Une photo directe, plus simple, plus austère
Le fait d’être une femme, petite de surcroît, lui a permis une grande proximité avec le monde indigène, où être pris en photo est assimilé au vol de l’âme. « Paradoxalement, quand quelqu’un mourait, on appelait le photographe pour qu’il prenne une dernière image du défunt », remarque-t-elle, comme une prêtresse des images chargée de conjurer la mort.
Est-ce pour cette raison qu’au tournant des années 1990, la figure humaine s’est effacée progressivement de son travail ?
Elle a en tout cas pris ses distances, et voyagé à Madagascar, en Louisiane, et en Inde, puis à Rome et en Sardaigne. Son livre No hay nadie, « Il n’y a personne », en témoigne, notamment avec cette photo de chiens survolés par des oiseaux.
L’intégration de la couleur
Ses autoportraits, au poisson ou aux oiseaux morts, ont laissé place à sa seule ombre qui apparaît dans un cadre végétal. Cette épure traduit une évolution, et sa récente irruption dans la couleur invite le spectateur dans le monde minéral.
Heureuse initiative de la Fondation Cartier qui a su vaincre les réticences de celle qui avoue ne pas comprendre « la couleur aussi bien que William Eggleston », en transportant la récipiendaire du prix Hasselblad 2008 avec son appareil dans une carrière à ciel ouvert. « Les pierres sont plus vieilles que la vie, elles n’ont pas à attendre la mort, observe-t-elle dans une vidéo. Elles perdurent ».
Et pour aller à la rencontre de la Frida Kahlo de la photo, qui fêtera bientôt ses 80 ans, il faut soit se rendre 261 Bd Raspail à Paris. Soit, partir à Mexico, en donnant le titre de son expo, qui est aussi son adresse dans le quartier de Coyoacan : Heliotropo 37.
Pour suivre Graciela Iturbide
Jusqu’au 29 mai 2022. Fondation Cartier, 261 boulevard Raspail, 75014 Paris
Tous les jours de 11h à 20h, sauf le lundi. – Nocturne le mardi, jusqu’à 22h.
Catalogue : 250 photos, textes de Fabienne Bradu, Eduardo Halfon et Pablo López Luz, 304 p.

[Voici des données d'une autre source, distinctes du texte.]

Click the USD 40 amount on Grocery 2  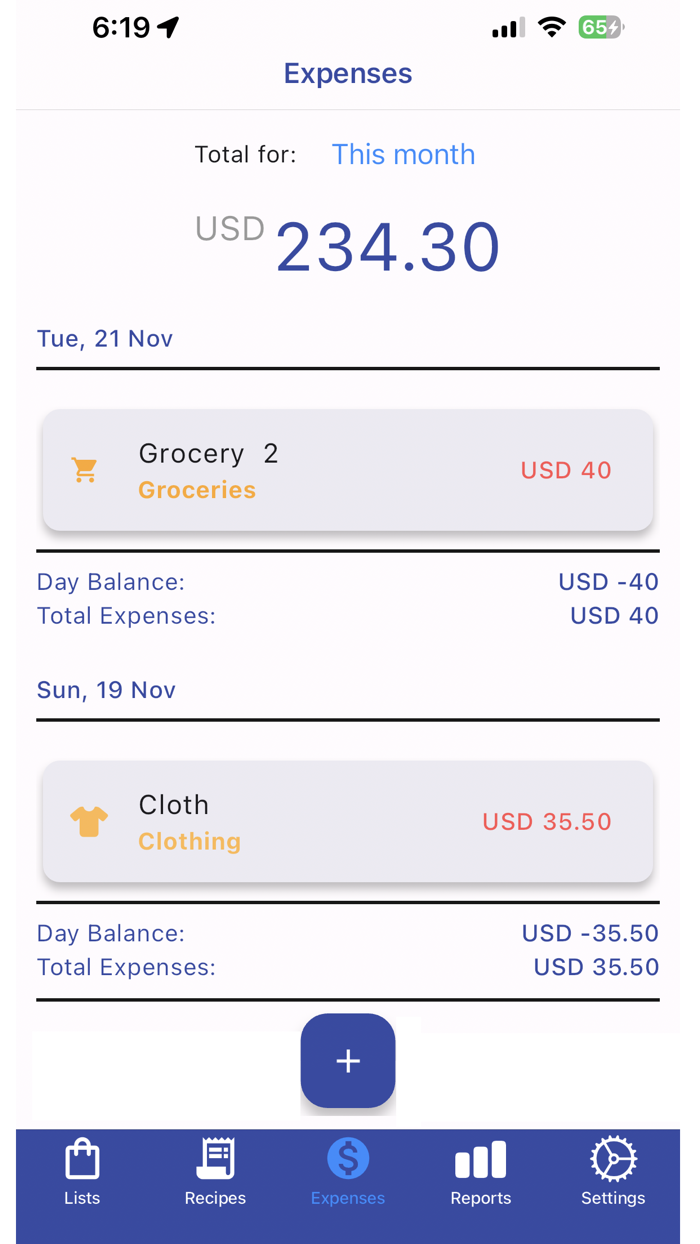click(566, 470)

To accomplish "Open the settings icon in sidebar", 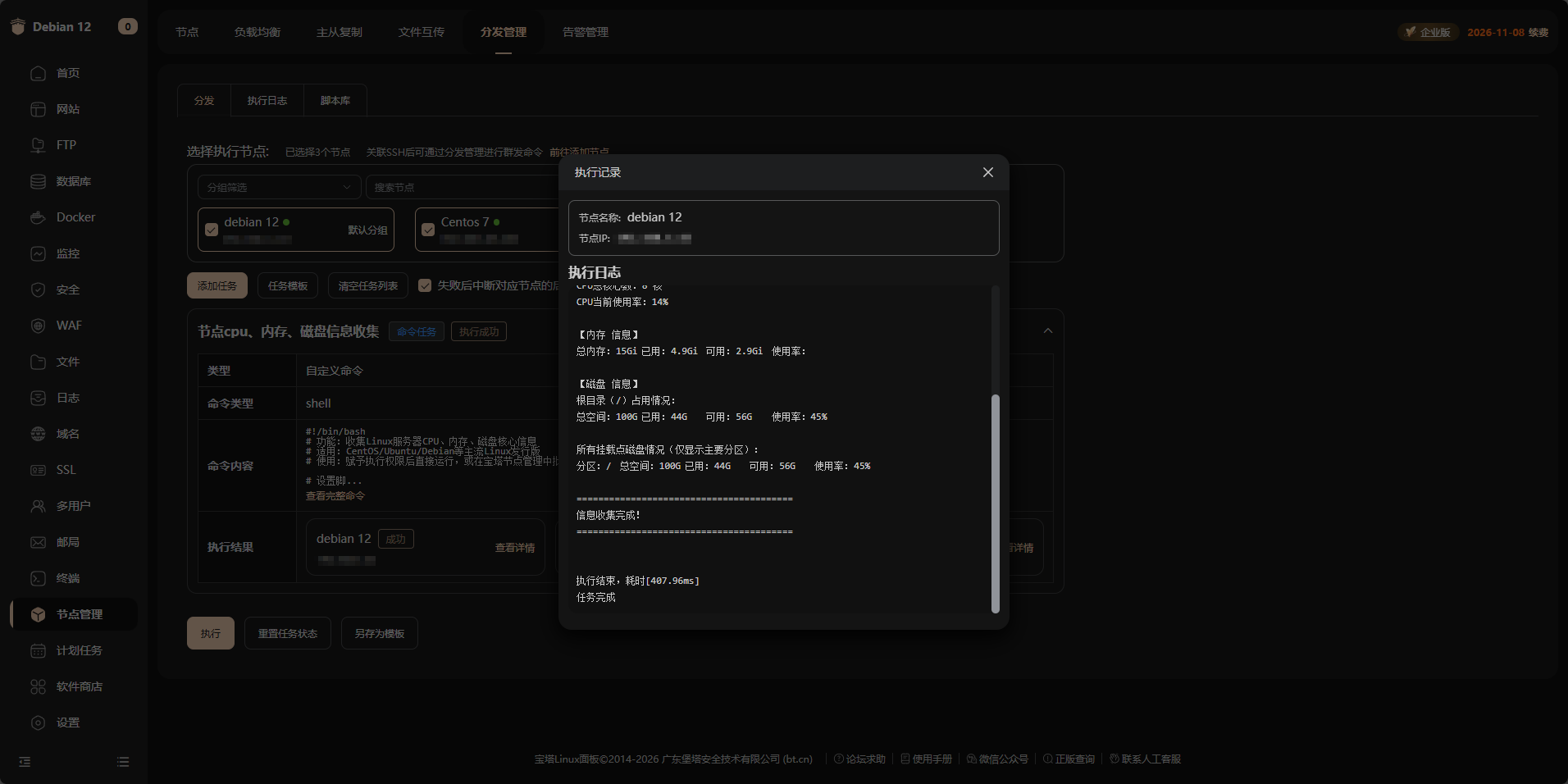I will click(x=38, y=722).
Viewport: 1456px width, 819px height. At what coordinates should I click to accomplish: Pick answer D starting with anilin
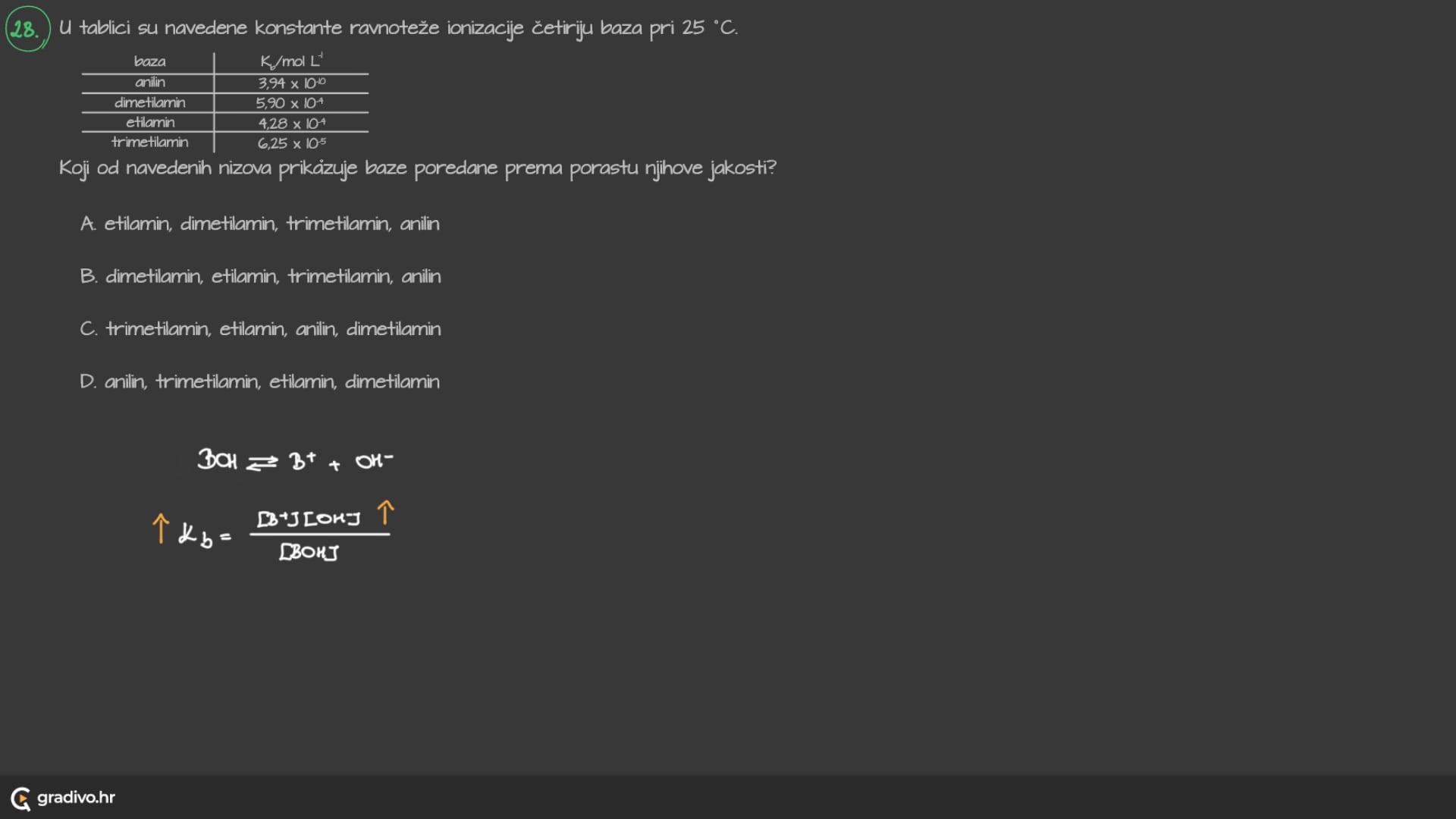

Pourquoi « Heliotropo 37 » ?
C’est l’adresse du studio où Graciela Iturbide a pris l’habitude de travailler, au 37 calle Heliotropo à Mexico, dans le quartier de Coyoacan, celui de Frida Kahlo. Un édifice en brique créé en 2016 par son fils, l’architecte Mauricio Rocha qui signe aussi la scénographie épurée de la rétrospective.